Our boutique hotel in York is situated on one of the oldest streets in the city. Walmgate Bar was originally built in the 12th century and some of the buildings standing today date back to the 14th century.
The Bar is the most complete of York's four medieval gateways – the only one still to have its barbican, portcullis and wooden inner doors. It has stood guard at the south-east corner of the city for almost 1000 years.
The area in which our York hotel stands has weathered many threats throughout its 900-year history.
Walmgate through the Middle Ages
The inner stone gateway dates back to about 1100, so it is a good 150 years older than most of York's stone bar walls. The Barbican itself dates from the 1300s and the wooden gates from the 1400s. Throughout medieval times, a watchkeeper was based at the Bar, who would have checked visitors coming into the city.
Traitors' heads were displayed from Walmgate Bar in medieval times, as they were at other York bars. In 1469, the head and banner of Robert Hillyard (Hob of Holderness) were displayed above the gate. Robert (or Hob) seems to have been the leader of a rebellion that may have been in part a protest at an ancient tax in northern England levied by St Leonard's Hospital. Twenty years later, in 1489, the Bar was badly burned by rioters, who again seem to have been protesting about taxes.
Civil War on our doorstep
The Bar's most serious test came in 1644 when Parliamentary forces were besieging the city.

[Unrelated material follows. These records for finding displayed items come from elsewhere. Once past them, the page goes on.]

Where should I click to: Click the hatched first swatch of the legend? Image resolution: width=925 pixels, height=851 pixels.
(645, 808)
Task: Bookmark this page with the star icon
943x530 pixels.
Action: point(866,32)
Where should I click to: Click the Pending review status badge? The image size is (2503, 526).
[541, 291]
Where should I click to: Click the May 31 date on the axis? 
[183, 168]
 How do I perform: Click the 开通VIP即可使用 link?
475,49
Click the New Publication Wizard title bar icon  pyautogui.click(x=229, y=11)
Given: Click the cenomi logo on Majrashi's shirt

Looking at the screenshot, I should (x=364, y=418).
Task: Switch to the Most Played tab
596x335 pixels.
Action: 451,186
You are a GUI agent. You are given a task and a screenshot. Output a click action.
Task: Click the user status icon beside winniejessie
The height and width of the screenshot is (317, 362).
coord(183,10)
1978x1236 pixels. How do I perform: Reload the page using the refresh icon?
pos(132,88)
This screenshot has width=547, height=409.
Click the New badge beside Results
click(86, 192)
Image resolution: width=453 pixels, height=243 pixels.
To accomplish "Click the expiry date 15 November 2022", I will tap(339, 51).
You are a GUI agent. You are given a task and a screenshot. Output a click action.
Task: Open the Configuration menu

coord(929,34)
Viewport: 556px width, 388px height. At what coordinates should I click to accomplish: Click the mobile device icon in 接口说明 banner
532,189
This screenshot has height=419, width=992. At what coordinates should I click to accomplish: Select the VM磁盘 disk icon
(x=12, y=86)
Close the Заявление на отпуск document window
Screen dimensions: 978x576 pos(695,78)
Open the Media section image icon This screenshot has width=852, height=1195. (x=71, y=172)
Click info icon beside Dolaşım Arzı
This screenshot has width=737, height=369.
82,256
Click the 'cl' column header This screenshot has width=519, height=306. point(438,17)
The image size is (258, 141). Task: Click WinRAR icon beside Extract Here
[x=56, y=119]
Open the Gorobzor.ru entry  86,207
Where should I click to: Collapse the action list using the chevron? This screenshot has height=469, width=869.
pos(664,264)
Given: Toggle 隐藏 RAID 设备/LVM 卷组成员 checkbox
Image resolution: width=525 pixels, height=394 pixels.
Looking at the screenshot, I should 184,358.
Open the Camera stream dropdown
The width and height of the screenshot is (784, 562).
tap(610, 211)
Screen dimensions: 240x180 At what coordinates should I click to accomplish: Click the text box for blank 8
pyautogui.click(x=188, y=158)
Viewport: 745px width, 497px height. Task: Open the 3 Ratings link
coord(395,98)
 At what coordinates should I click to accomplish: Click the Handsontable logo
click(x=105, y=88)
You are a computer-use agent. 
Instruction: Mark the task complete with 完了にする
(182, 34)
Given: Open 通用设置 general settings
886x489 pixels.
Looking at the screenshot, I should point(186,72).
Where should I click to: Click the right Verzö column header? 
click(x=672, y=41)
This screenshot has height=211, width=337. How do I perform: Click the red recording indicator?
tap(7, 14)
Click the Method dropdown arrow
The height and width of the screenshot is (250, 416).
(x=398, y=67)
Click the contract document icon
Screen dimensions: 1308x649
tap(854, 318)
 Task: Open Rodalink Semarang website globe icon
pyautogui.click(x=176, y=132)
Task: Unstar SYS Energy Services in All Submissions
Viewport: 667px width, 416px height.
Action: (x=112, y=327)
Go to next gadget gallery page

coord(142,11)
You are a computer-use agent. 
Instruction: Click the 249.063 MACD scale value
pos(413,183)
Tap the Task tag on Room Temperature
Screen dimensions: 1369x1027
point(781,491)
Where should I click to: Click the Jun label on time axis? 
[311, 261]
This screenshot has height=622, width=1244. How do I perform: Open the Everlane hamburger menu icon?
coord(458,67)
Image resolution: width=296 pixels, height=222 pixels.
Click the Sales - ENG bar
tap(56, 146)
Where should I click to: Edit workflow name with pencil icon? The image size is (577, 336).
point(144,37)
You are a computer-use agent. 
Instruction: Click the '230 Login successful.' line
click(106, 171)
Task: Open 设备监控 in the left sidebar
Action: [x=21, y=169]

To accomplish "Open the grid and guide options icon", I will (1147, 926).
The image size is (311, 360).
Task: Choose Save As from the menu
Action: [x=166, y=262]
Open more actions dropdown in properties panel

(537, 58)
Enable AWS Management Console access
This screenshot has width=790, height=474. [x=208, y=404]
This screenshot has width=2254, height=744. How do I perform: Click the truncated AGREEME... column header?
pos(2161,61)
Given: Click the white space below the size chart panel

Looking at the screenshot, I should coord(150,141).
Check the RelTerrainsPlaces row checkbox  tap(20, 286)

It was bombarded by cannon from Lamel Hill and St Lawrence's churchyard. Two cannons were then put in the street near the Bar, and another a 'stone's throw' away. The Parliamentary army also began to dig two mines, with the aim of tunnelling under the Bar and blowing it up from underneath. But they were foiled by the defenders. The Royalists dug a counter-tunnel and flooded the mines that the Parliamentarians had been building.
It didn't save the city: York surrendered to the Parliamentarians on July 16, 1644. Walmgate Bar had been badly damaged, but by 1648 had been repaired.
Almost 200 years later, in 1836, unexploded Civil War mortar shells were found while workmen were working on a nearby drain, according to the Inventory of the Historical Monuments of York. By this time, the Bar had fallen into neglect.